Julia for HPC

Julia is, similar to Python and R, a very user oriented, flexible tool for computing and software development. But it appears very easy to be installed and adapted by users. Out of this reason, we do not provide a central julia installation. Still, a lot of questions appear about the usage of Julia on SuperMUC-NG. These are tried to get answered here. If something is missing, please open a service request on our Service Desk!

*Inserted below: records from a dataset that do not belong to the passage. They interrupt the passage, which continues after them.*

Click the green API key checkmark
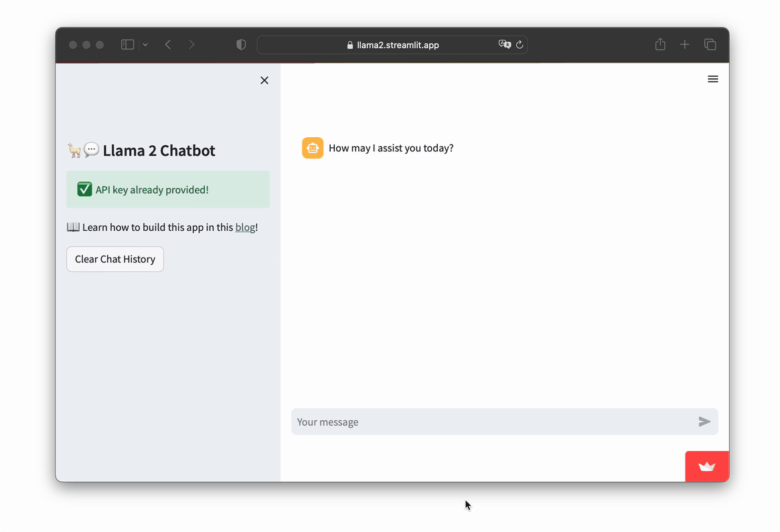Screen dimensions: 780x532 pos(84,189)
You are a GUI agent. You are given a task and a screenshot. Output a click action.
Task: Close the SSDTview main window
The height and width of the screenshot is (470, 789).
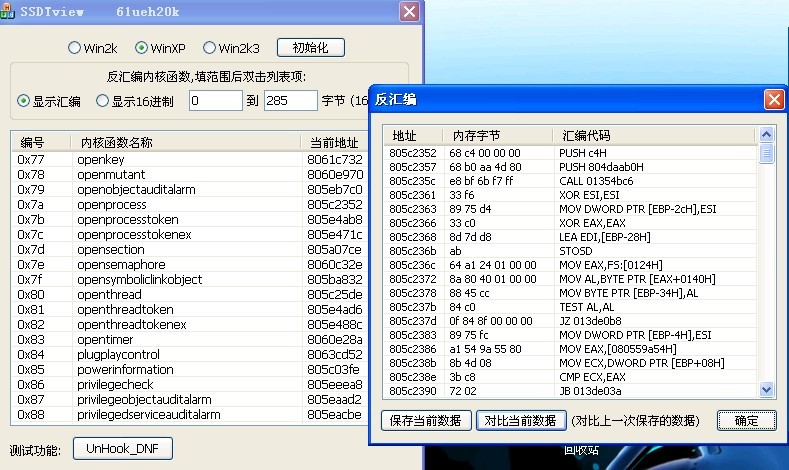pos(409,12)
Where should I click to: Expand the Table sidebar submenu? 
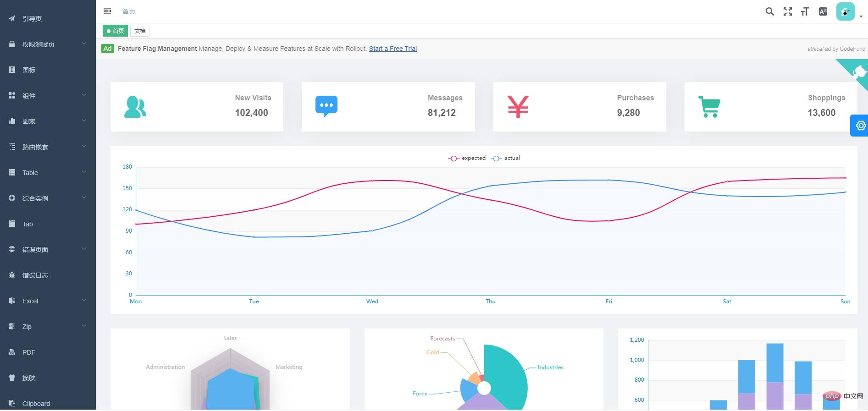point(48,173)
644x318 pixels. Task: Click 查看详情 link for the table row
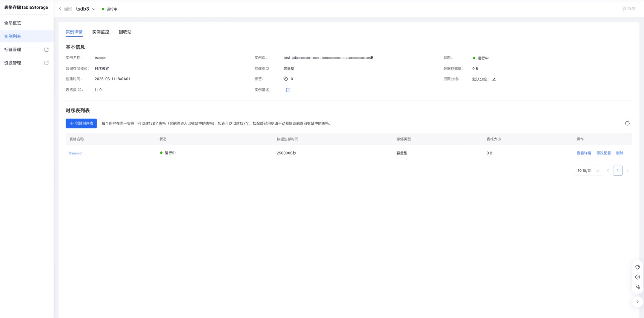click(584, 153)
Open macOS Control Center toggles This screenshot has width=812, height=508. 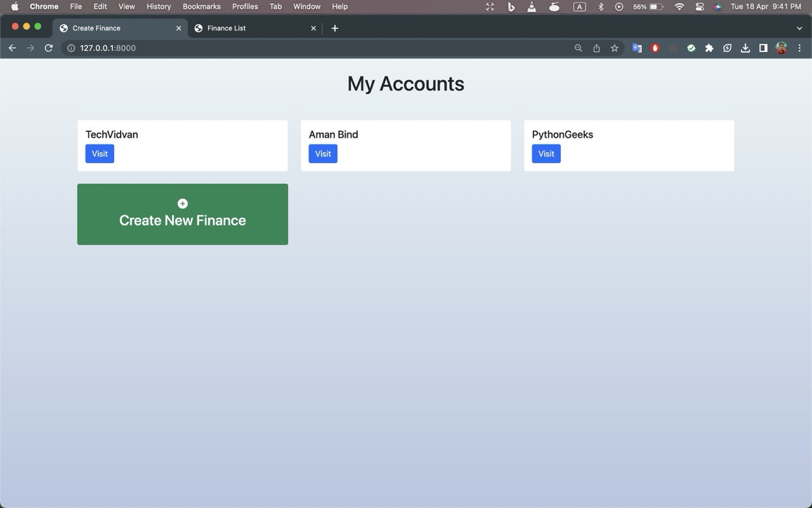[699, 6]
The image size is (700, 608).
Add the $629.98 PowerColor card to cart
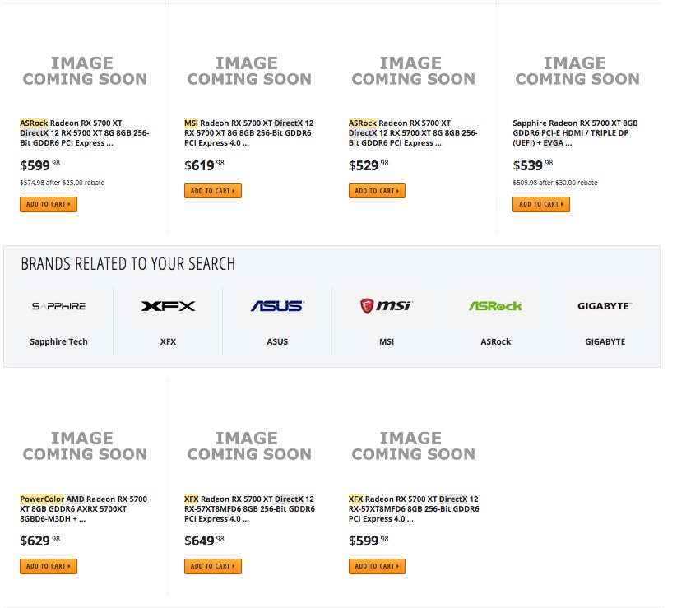coord(49,566)
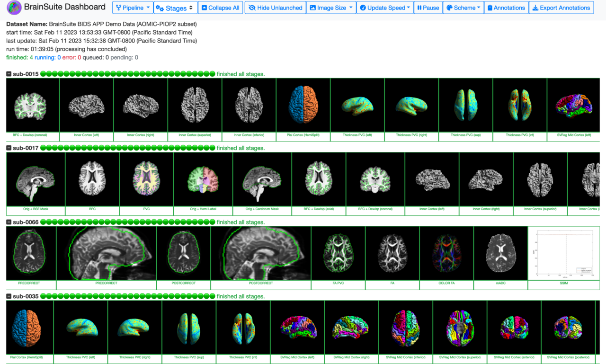The image size is (606, 364).
Task: Open the Pipeline dropdown menu
Action: (x=132, y=8)
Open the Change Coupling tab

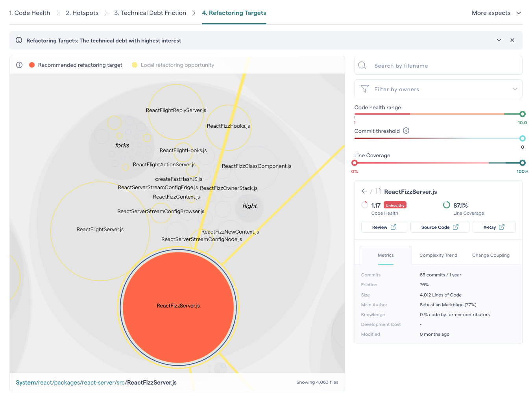click(x=491, y=255)
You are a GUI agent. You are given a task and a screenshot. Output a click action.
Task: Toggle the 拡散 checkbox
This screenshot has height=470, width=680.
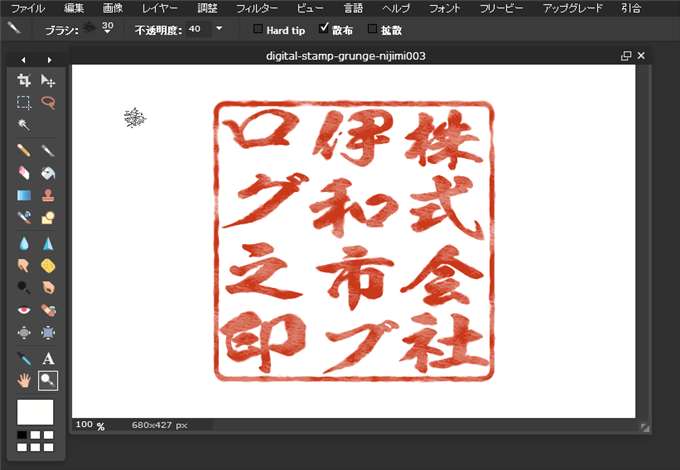pyautogui.click(x=373, y=30)
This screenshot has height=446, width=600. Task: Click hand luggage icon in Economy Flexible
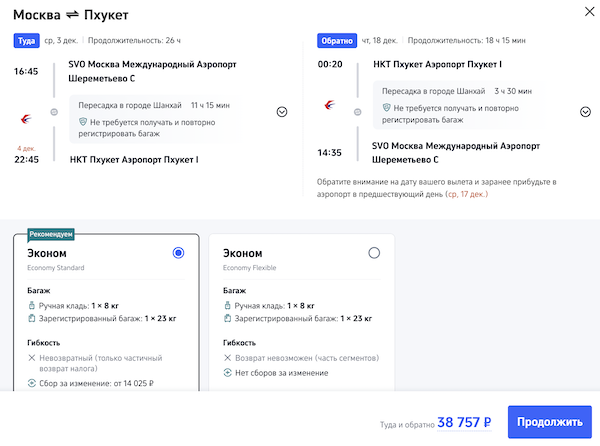click(x=227, y=304)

Generally, the Julia Docu is a good point to obtain help!

Getting started

> module av julia 
----------- /lrz/sys/share/modules/files_sles15/tools -------------
julia/1.5.4  julia/1.6.5_lts  julia/1.7.0  julia/1.7.1  julia/1.7.2 
> module show julia/1.7.2

module-whatis   {Julia: Programming Framework}
> module load julia/1.7.2

We provide some basic modules centrally such as ClusterManagers, MPI, Plots and BenchmarkingTools. If more modules are centrally needed, please open a Service Request. Generally, however, users can load/install own packages (even project specific if needed). So, we try to minimize the number of centrally installed packages in order to avoid version requirement clashes. That's specifically true as Julia allows for a rather complex and dynamic package handling for each project, up to even including complete conda environments.

Installing Julia

The easiest way to get your own Julia into operation is via the download of the binary packages from the Julia Download Site.

Use a SCP client of your choice to upload the downloaded file to your SuperMUC-NG account (scp, pscp, WinSCP, Filezilla, ...).

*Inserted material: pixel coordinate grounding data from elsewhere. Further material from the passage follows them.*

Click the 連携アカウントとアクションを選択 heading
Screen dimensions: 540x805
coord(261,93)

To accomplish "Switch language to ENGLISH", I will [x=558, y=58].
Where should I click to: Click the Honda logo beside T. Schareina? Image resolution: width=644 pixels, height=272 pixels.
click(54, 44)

> tar xf julia-1.4.1-linux-x86_64.tar.gz
> echo 'export PATH=$PATH:$HOME/julia-1.4.1/bin' >> ~/.profile && source ~/.profile    # or add bin otherwise to your search path, e.g. via alias! 
> julia
   _       _ _(_)_     |  Documentation: https://docs.julialang.org
  (_)     | (_) (_)    |
   _ _   _| |_  __ _   |  Type "?" for help, "]?" for Pkg help.
  | | | | | | |/ _` |  |
  | | |_| | | | (_| |  |  Version 1.4.1 (2020-04-14)
 _/ |\__'_|_|_|\__'_|  |  Official https://julialang.org/ release
|__/                   |


Please modify accordingly if you have a different install path! Newer versions should work the same way.

That's it. You can go on!

Installing/Updating Julia Packages (SuperMUC-NG-specific)

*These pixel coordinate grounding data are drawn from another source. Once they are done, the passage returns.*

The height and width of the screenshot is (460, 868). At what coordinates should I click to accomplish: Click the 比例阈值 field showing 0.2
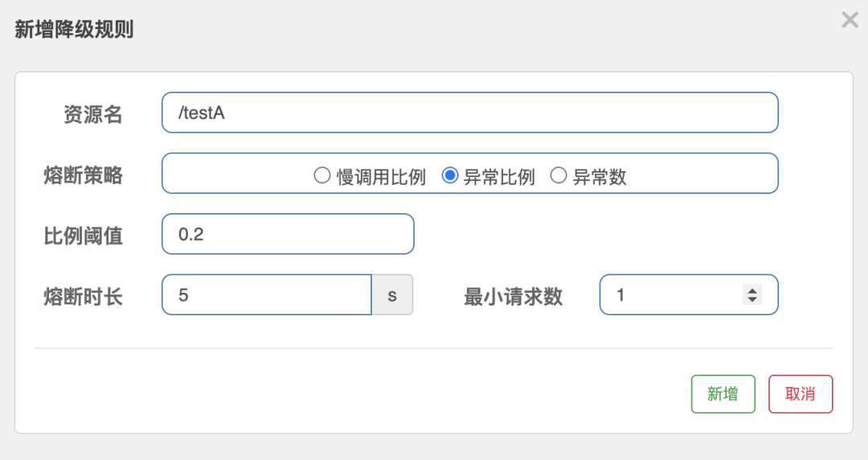click(x=288, y=234)
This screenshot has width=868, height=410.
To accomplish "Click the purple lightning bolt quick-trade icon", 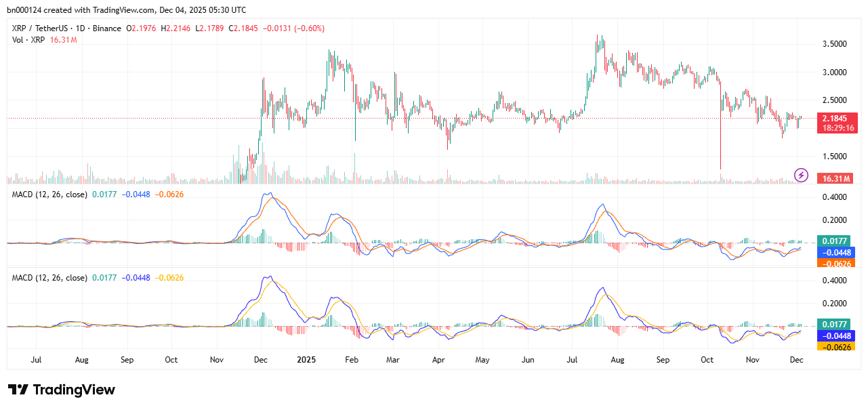I will [800, 176].
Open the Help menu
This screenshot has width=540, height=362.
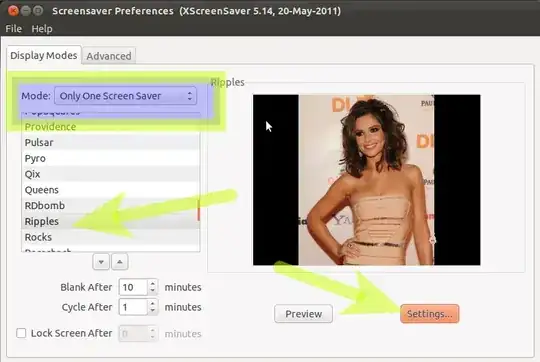(42, 29)
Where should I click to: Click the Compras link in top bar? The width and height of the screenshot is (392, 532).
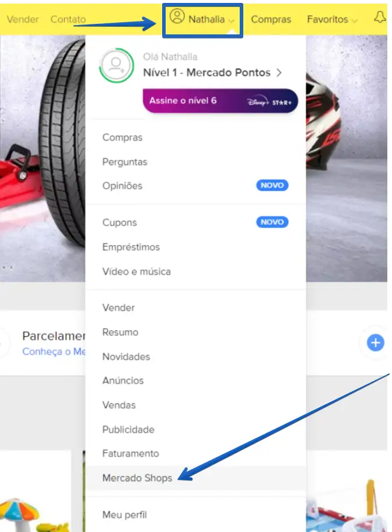click(x=271, y=19)
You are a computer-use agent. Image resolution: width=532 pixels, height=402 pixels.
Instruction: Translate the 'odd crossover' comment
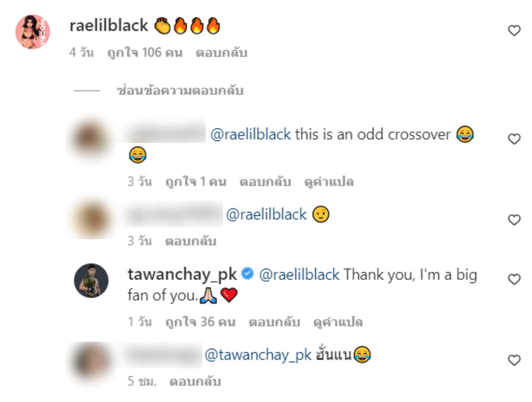click(x=329, y=182)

As with Python and R, also Julia offers a dynamic package development, deployment and managing concept, which usually requires a direct access to the Internet. SuperMUC-NG does not offer this feature. So, you must use a workaround. The same local Python HTTP proxy - reverse SSH tunnel method, as described for Conda, also works here.
This procedure is only necessary when you want to add packages! Usual execution of Julia code does not require any further package download, or SSH tunnel, or Python HTTP Proxy!

Preparation (local PC/Laptop)

Setup a local HTTP Proxy using Python:

local> pip3 install --upgrade --user proxy.py
local> ~/.local/bin/proxy --port 3128                   # the port number is arbitrary, but you must remember it!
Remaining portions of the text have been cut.